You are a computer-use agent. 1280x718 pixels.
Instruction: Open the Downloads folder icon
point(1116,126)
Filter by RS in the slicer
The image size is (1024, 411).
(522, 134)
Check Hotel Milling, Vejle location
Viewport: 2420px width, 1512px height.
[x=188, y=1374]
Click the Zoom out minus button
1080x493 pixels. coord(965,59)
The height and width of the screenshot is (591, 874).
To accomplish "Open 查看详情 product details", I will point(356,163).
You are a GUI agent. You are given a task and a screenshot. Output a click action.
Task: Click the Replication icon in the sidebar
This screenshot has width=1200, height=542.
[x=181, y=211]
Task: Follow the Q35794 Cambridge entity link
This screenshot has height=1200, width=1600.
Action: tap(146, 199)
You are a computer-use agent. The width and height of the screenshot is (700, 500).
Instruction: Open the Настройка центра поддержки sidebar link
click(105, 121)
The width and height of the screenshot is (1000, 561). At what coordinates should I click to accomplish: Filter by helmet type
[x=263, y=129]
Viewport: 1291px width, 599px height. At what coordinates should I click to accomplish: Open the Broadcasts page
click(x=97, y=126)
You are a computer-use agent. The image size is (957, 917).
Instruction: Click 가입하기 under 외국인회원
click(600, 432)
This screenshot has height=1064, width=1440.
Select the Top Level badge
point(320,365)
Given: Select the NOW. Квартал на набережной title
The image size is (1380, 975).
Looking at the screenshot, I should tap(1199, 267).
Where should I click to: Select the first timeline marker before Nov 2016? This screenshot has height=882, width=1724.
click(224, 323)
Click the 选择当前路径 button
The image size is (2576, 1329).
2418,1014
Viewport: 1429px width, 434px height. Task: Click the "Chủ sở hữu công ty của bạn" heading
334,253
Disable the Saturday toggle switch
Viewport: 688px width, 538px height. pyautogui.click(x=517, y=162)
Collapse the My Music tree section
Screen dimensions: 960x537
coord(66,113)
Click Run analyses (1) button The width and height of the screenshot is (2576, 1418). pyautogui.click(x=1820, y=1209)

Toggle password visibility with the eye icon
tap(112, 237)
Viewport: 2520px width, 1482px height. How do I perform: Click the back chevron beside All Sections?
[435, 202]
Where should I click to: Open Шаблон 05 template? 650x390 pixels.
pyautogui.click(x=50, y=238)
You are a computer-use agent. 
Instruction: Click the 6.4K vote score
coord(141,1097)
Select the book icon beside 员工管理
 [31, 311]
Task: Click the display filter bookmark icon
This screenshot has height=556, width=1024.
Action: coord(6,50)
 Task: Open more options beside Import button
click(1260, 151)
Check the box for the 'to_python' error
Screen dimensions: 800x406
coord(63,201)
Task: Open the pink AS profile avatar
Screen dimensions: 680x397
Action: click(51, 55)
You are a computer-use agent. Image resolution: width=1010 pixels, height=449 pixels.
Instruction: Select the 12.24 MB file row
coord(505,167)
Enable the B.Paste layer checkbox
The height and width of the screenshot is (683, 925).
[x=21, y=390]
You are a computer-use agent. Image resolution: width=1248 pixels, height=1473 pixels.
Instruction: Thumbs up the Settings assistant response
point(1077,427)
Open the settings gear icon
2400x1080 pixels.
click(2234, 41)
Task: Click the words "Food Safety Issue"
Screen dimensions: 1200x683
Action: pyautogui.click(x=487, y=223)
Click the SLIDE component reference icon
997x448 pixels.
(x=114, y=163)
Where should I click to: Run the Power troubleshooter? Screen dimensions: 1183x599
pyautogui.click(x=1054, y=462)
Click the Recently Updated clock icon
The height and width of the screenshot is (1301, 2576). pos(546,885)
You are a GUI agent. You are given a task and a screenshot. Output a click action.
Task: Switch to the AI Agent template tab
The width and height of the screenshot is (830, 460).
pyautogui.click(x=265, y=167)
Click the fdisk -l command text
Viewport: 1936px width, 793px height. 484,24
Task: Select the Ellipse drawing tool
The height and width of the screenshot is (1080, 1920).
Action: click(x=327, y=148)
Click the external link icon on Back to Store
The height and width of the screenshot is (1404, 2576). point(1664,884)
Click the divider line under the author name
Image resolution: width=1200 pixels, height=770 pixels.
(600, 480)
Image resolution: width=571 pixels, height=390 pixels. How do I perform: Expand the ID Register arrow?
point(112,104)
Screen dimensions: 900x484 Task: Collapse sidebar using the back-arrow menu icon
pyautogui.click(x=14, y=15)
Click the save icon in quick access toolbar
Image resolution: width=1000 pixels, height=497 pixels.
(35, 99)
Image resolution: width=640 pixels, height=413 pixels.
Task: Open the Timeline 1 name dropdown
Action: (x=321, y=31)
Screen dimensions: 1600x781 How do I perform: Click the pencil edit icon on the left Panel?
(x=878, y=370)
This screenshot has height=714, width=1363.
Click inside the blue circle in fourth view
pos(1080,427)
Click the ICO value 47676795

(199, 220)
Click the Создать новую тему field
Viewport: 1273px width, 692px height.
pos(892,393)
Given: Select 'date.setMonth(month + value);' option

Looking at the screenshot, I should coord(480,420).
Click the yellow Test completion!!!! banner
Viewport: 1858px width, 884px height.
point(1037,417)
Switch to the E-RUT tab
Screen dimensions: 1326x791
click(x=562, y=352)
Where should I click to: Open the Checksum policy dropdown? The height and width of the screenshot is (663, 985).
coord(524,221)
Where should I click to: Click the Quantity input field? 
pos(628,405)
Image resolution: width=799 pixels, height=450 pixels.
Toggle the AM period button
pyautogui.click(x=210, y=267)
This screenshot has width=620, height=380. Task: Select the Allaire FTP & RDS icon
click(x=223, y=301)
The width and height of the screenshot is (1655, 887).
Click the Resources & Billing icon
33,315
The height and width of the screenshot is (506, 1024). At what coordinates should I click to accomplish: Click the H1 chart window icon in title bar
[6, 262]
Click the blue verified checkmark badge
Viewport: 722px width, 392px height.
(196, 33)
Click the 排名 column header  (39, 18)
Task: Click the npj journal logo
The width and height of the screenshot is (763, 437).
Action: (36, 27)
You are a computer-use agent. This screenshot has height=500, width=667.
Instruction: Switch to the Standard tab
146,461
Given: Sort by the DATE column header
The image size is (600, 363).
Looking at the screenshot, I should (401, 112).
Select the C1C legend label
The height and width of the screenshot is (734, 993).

• [Aim of the exercise]: Rewrite the listing above in full, changing every "computer-use agent" to "desktop assistant" and leaving everything else as it is.

• [Reply]:
You are a desktop assistant. 1280x718 pixels.
Instruction: Open the Downloads folder icon
point(1116,126)
Filter by RS in the slicer
The image size is (1024, 411).
(522, 134)
Check Hotel Milling, Vejle location
Viewport: 2420px width, 1512px height.
[x=188, y=1374]
Click the Zoom out minus button
1080x493 pixels. coord(965,59)
The height and width of the screenshot is (591, 874).
To accomplish "Open 查看详情 product details", I will point(356,163).
You are a GUI agent. You are given a task and a screenshot. Output a click action.
Task: Click the Replication icon in the sidebar
This screenshot has width=1200, height=542.
[x=181, y=211]
Task: Follow the Q35794 Cambridge entity link
This screenshot has height=1200, width=1600.
Action: tap(146, 199)
You are a desktop assistant. The width and height of the screenshot is (700, 500).
Instruction: Open the Настройка центра поддержки sidebar link
click(105, 121)
The width and height of the screenshot is (1000, 561). At what coordinates should I click to accomplish: Filter by helmet type
[x=263, y=129]
Viewport: 1291px width, 599px height. At what coordinates should I click to accomplish: Open the Broadcasts page
click(x=97, y=126)
You are a desktop assistant. The image size is (957, 917).
Instruction: Click 가입하기 under 외국인회원
click(600, 432)
This screenshot has height=1064, width=1440.
Select the Top Level badge
point(320,365)
Given: Select the NOW. Квартал на набережной title
The image size is (1380, 975).
Looking at the screenshot, I should tap(1199, 267).
Where should I click to: Select the first timeline marker before Nov 2016? This screenshot has height=882, width=1724.
click(224, 323)
Click the 选择当前路径 button
The image size is (2576, 1329).
2418,1014
Viewport: 1429px width, 434px height. Task: Click the "Chủ sở hữu công ty của bạn" heading
334,253
Disable the Saturday toggle switch
Viewport: 688px width, 538px height. pyautogui.click(x=517, y=162)
Collapse the My Music tree section
Screen dimensions: 960x537
coord(66,113)
Click Run analyses (1) button The width and height of the screenshot is (2576, 1418). pyautogui.click(x=1820, y=1209)

Toggle password visibility with the eye icon
tap(112, 237)
Viewport: 2520px width, 1482px height. How do I perform: Click the back chevron beside All Sections?
[435, 202]
Where should I click to: Open Шаблон 05 template? 650x390 pixels.
pyautogui.click(x=50, y=238)
You are a desktop assistant. 
Instruction: Click the 6.4K vote score
coord(141,1097)
Select the book icon beside 员工管理
 [31, 311]
Task: Click the display filter bookmark icon
This screenshot has height=556, width=1024.
Action: coord(6,50)
 Task: Open more options beside Import button
click(1260, 151)
Check the box for the 'to_python' error
Screen dimensions: 800x406
coord(63,201)
Task: Open the pink AS profile avatar
Screen dimensions: 680x397
Action: click(51, 55)
You are a desktop assistant. Image resolution: width=1010 pixels, height=449 pixels.
Instruction: Select the 12.24 MB file row
coord(505,167)
Enable the B.Paste layer checkbox
The height and width of the screenshot is (683, 925).
[x=21, y=390]
You are a desktop assistant. Image resolution: width=1248 pixels, height=1473 pixels.
Instruction: Thumbs up the Settings assistant response
point(1077,427)
Open the settings gear icon
2400x1080 pixels.
click(2234, 41)
Task: Click the words "Food Safety Issue"
Screen dimensions: 1200x683
Action: pyautogui.click(x=487, y=223)
Click the SLIDE component reference icon
997x448 pixels.
(x=114, y=163)
Where should I click to: Run the Power troubleshooter? Screen dimensions: 1183x599
pyautogui.click(x=1054, y=462)
Click the Recently Updated clock icon
The height and width of the screenshot is (1301, 2576). pos(546,885)
You are a GUI agent. You are given a task and a screenshot. Output a click action.
Task: Switch to the AI Agent template tab
The width and height of the screenshot is (830, 460).
pyautogui.click(x=265, y=167)
Click the fdisk -l command text
Viewport: 1936px width, 793px height. 484,24
Task: Select the Ellipse drawing tool
The height and width of the screenshot is (1080, 1920).
Action: click(x=327, y=148)
Click the external link icon on Back to Store
The height and width of the screenshot is (1404, 2576). point(1664,884)
Click the divider line under the author name
Image resolution: width=1200 pixels, height=770 pixels.
(600, 480)
Image resolution: width=571 pixels, height=390 pixels. How do I perform: Expand the ID Register arrow?
point(112,104)
Screen dimensions: 900x484 Task: Collapse sidebar using the back-arrow menu icon
pyautogui.click(x=14, y=15)
Click the save icon in quick access toolbar
Image resolution: width=1000 pixels, height=497 pixels.
(35, 99)
Image resolution: width=640 pixels, height=413 pixels.
Task: Open the Timeline 1 name dropdown
Action: (x=321, y=31)
Screen dimensions: 1600x781 How do I perform: Click the pencil edit icon on the left Panel?
(x=878, y=370)
This screenshot has height=714, width=1363.
Click inside the blue circle in fourth view
pos(1080,427)
Click the ICO value 47676795

(199, 220)
Click the Создать новую тему field
Viewport: 1273px width, 692px height.
pos(892,393)
Given: Select 'date.setMonth(month + value);' option

Looking at the screenshot, I should coord(480,420).
Click the yellow Test completion!!!! banner
Viewport: 1858px width, 884px height.
point(1037,417)
Switch to the E-RUT tab
Screen dimensions: 1326x791
click(x=562, y=352)
Where should I click to: Open the Checksum policy dropdown? The height and width of the screenshot is (663, 985).
coord(524,221)
Where should I click to: Click the Quantity input field? 
pos(628,405)
Image resolution: width=799 pixels, height=450 pixels.
Toggle the AM period button
pyautogui.click(x=210, y=267)
This screenshot has width=620, height=380. Task: Select the Allaire FTP & RDS icon
click(x=223, y=301)
The width and height of the screenshot is (1655, 887).
Click the Resources & Billing icon
33,315
The height and width of the screenshot is (506, 1024). At what coordinates should I click to accomplish: Click the H1 chart window icon in title bar
[6, 262]
Click the blue verified checkmark badge
Viewport: 722px width, 392px height.
(196, 33)
Click the 排名 column header  (39, 18)
Task: Click the npj journal logo
The width and height of the screenshot is (763, 437).
Action: (36, 27)
You are a desktop assistant. This screenshot has height=500, width=667.
Instruction: Switch to the Standard tab
146,461
Given: Sort by the DATE column header
The image size is (600, 363).
Looking at the screenshot, I should (401, 112).
Select the C1C legend label
The height and width of the screenshot is (734, 993).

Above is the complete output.